V
THE RED-WAGON SCHOLARSHIP

Larry’s parting word to Dick had been altogether hearty and cheerful, as we have seen; but after the parting had settled down into a fact accomplished, Larry spent some pretty lonesome evenings. Not because there wasn’t company enough; there is always plenty of that in any college boarding-house, to say nothing—in Larry’s case—of the lame dogs that came straggling in to get a boost over the mathematical hill. But an evening roomful of more or less hilarious and racketing fellows isn’t everything; and after the crowd broke up there was always the empty chair on the opposite side of the study table, and Dick’s bed, made up and never slept in, to remind Larry of his loss.

Meanwhile, there was Mrs. Grant to be considered. After a week had gone by without any move having been made to put anybody in with him, Larry cornered the motherly person one afternoon in the lower hall and asked her about it.
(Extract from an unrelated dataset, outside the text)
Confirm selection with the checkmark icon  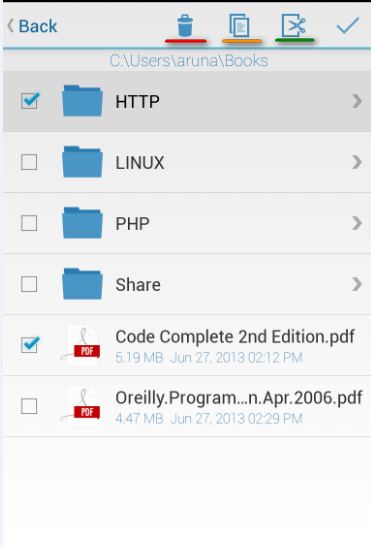(x=348, y=25)
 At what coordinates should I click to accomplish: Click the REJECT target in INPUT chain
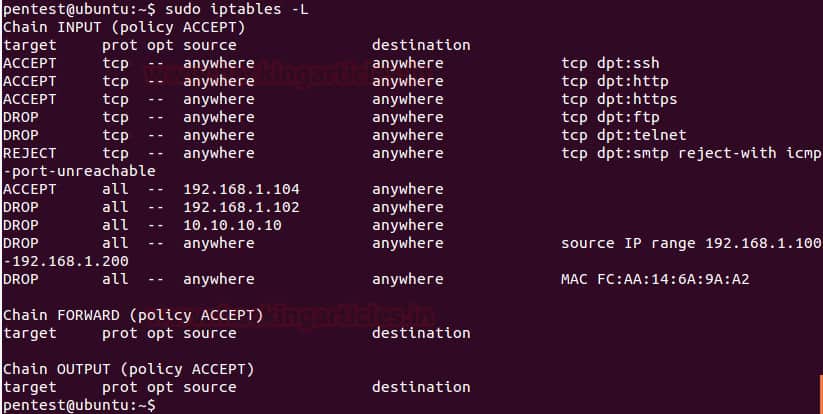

“If you could find somebody you’d like to room with, of course I’d be glad,” said the house-mother. “But I don’t like to ask you to put up with a stranger.”

“You know of somebody?” Larry asked.

“Yes; there is a young man here taking post-graduate work for his Master’s degree. He’s in the Chemical, and he’d like to come.”

Larry had an instantaneous and rather disquieting picture of himself rooming with something worse than an upperclassman—a man who had already been graduated, who was probably working against time, and who would be likely to object most strenuously to the lame dogs and other visitors.

“Will you let me look around a little and see if I can find somebody first?” he asked; and the reply was as kindly as his own mother could have made it.